Three bits of fake narrative are worth noting:
One, that it was a “peaceful” protest. Can the blocking of public spaces be called peaceful, when the force of numbers has been used to deny other citizens the right to use public spaces? Can the destruction and deactivation of over 1,500 mobile towers be called anything but violent activity? And, after the events of 26 January, no one can even maintain this claim. It’s all on video.
Two, throughout this eyeball-to-eyeball confrontation, where hordes of farmers were holding a gun to the government’s head, few anti-government journalists even bothered to point out that the government was making repeated concessions, and it was the farmers who were intransigent. Suppressio veri, suggestio falsi.

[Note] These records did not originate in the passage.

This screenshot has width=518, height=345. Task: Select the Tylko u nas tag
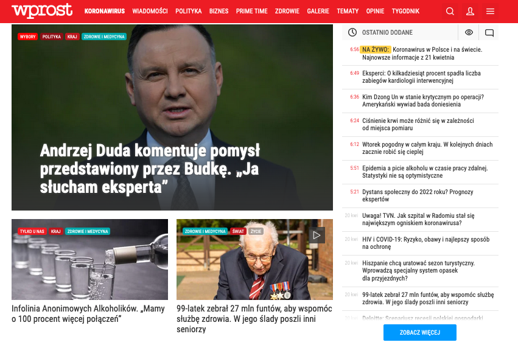32,231
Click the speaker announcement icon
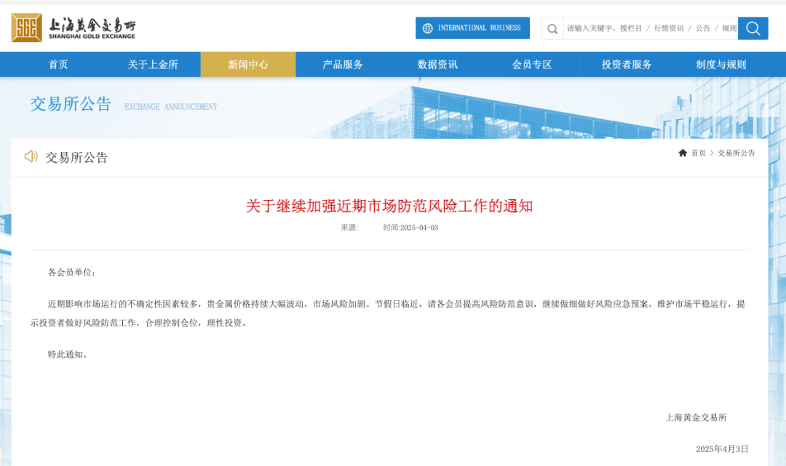Viewport: 786px width, 466px height. tap(31, 156)
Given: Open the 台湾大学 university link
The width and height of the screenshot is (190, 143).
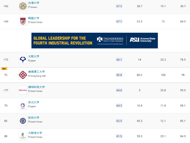Looking at the screenshot, I should [34, 3].
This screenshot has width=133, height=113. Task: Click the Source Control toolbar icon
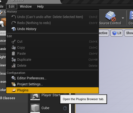110,16
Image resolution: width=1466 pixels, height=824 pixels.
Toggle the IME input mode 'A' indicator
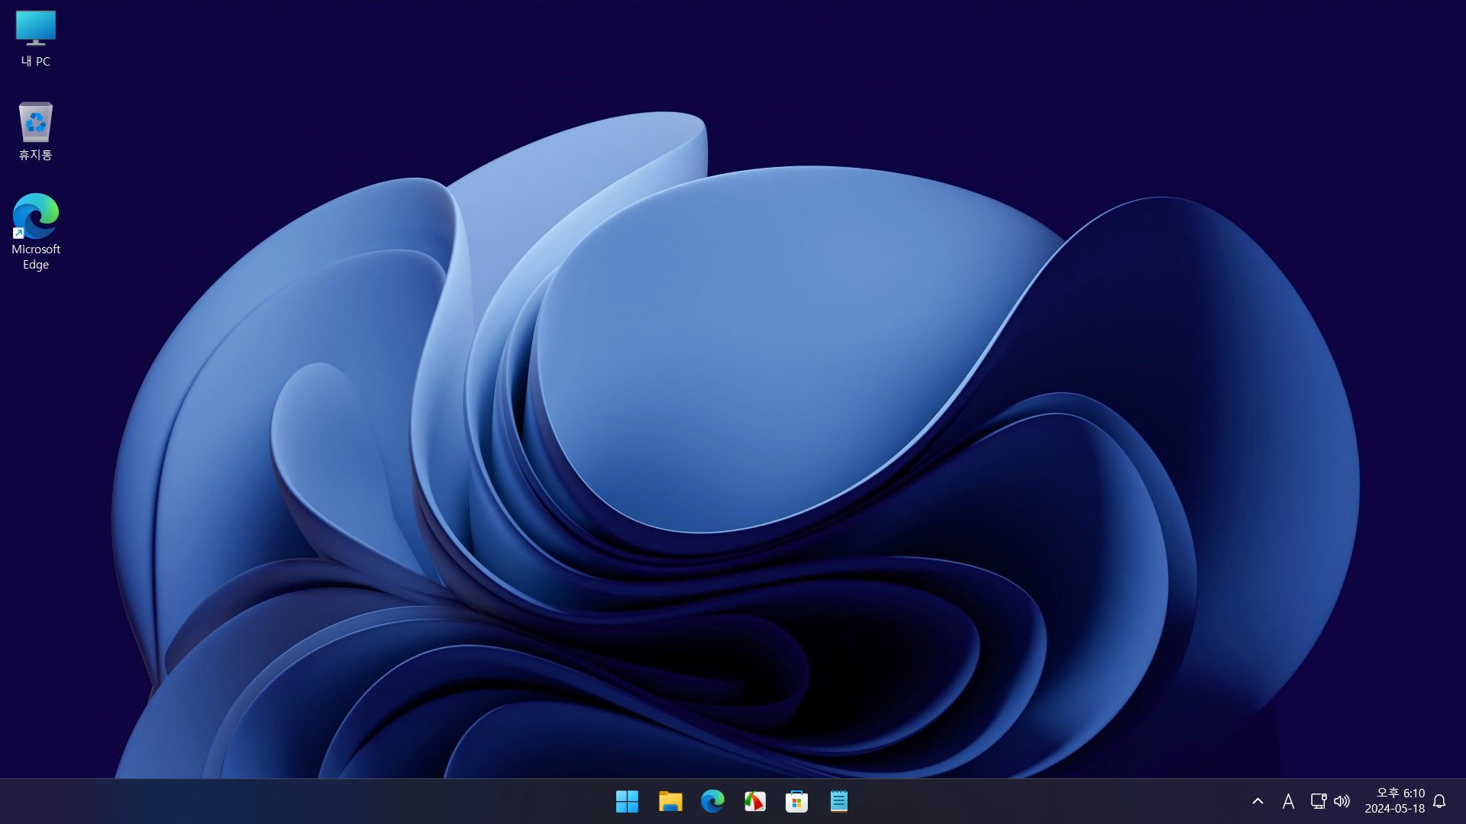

Three, very little was said about the silent majority’s rights, or the farmers who were happy to accept the farm laws as beneficial to them. Right from the outset, it was deemed to be an all-India agitation by aggrieved farmers, when it was obvious to everyone that farmers from Punjab, Haryana and western Uttar Pradesh were the main drivers of the protests.
Few journos even bothered to point out the hypocritical behaviour of farmers who came to talks and refused to eat state-provided food, even though their basic demand was that the state should feed them with endless subsidies by procuring rice and wheat at well above market prices.
The real problem, in one line, is not the occasional mistaken story or tweet, but a suspension of basic journalistic scepticism over claims and counter-claims. A journalist who is willing to be sold a pup just because he believes in the cause of one party cannot truly do good journalism. That’s the moral of the story.